◆ PROBLEM REQUIREMENTS ◆
Your answer should be an exact copy of the lines from the one holding "The height and" to the end of the material below, pictures left out.

◆ EXCERPTED RECORDS ◆
+ + + + + + +

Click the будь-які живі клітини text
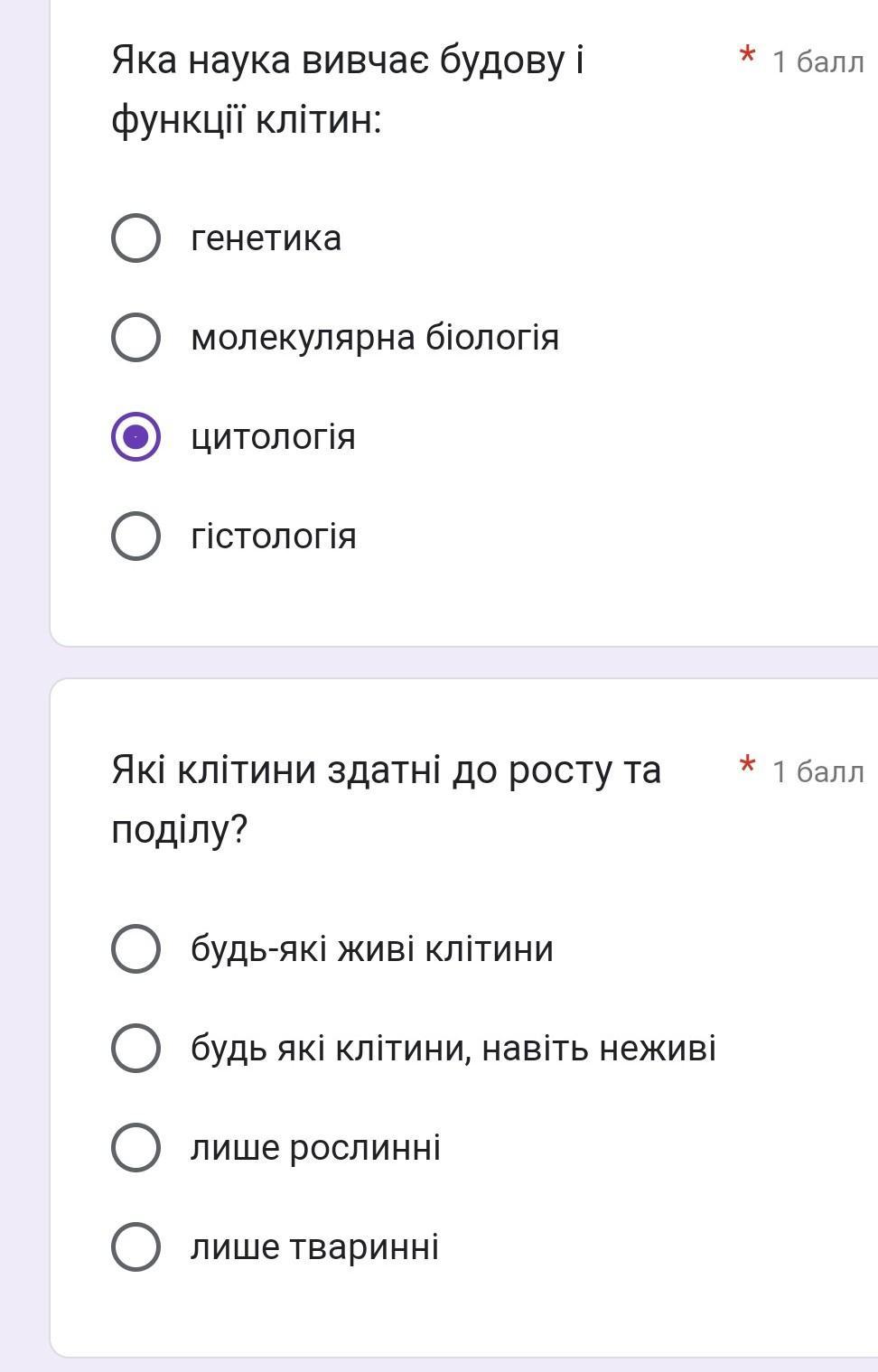This screenshot has width=878, height=1372. (371, 949)
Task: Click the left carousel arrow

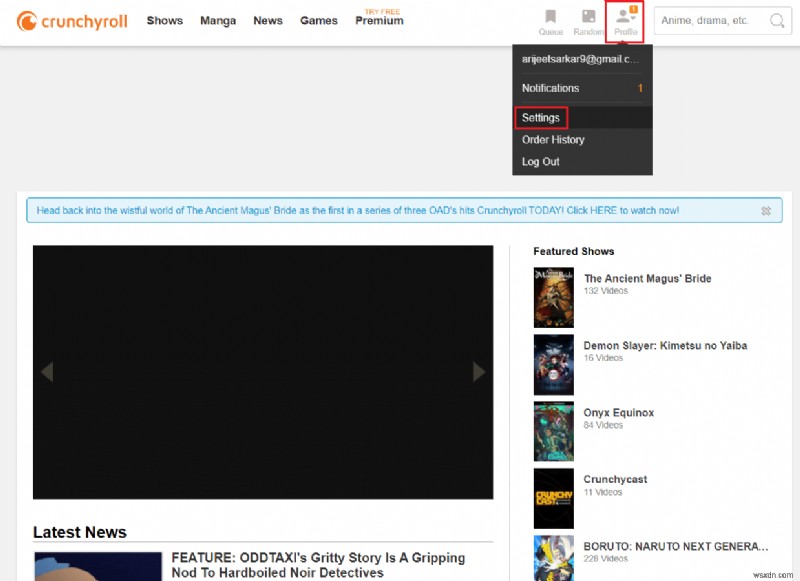Action: tap(47, 372)
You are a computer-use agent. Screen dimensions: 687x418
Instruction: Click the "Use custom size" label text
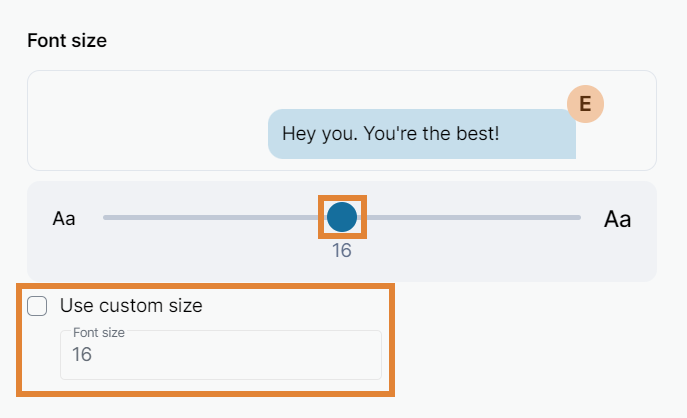point(131,306)
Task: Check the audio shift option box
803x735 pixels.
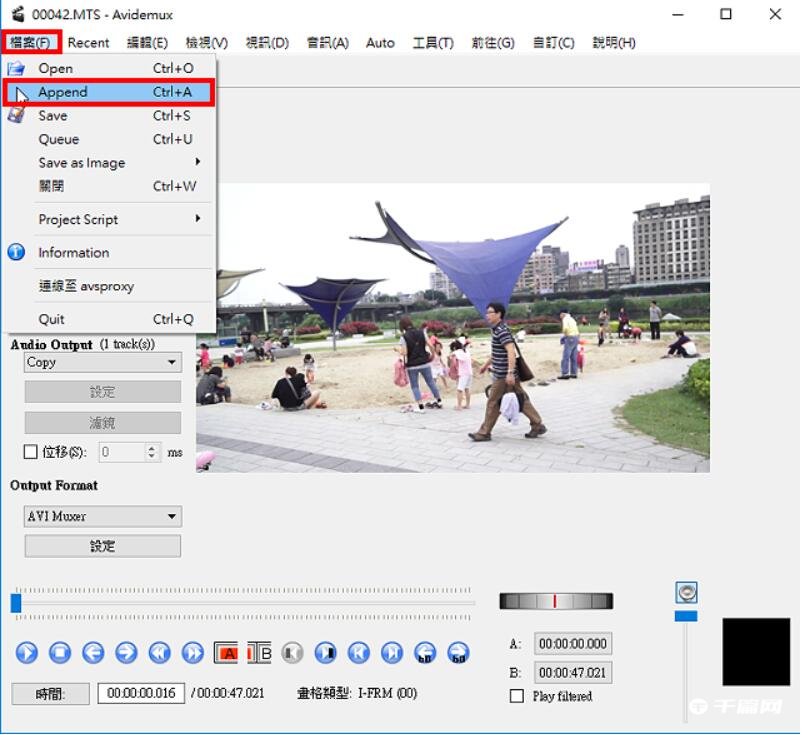Action: [28, 451]
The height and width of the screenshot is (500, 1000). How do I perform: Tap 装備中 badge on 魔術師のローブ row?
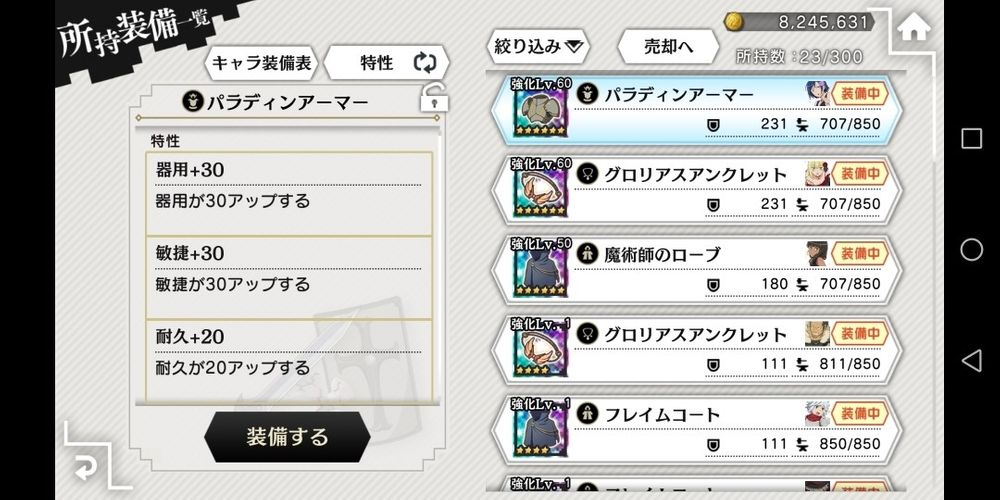click(x=860, y=254)
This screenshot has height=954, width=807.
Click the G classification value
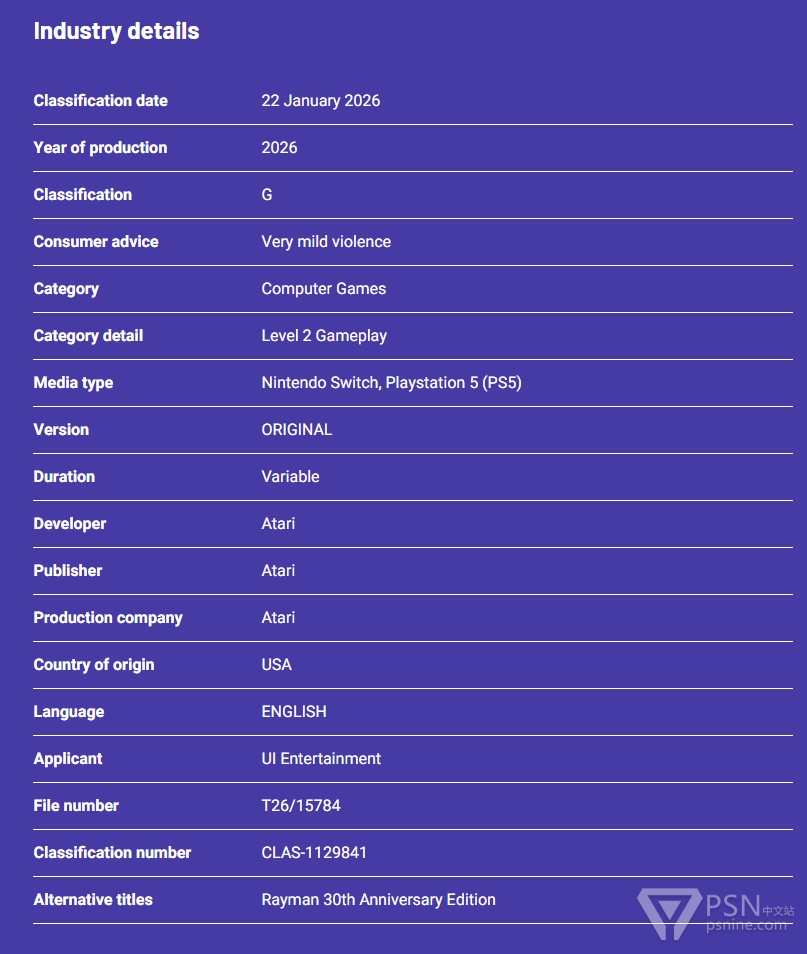coord(267,195)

+ + + + + + +

◆ SOLUTION ◆
The height and width of the screenshot is (500, 1000). How do I perform: Tap 装備中 badge on 魔術師のローブ row?
click(x=860, y=254)
This screenshot has height=954, width=807.
Click the G classification value
coord(267,195)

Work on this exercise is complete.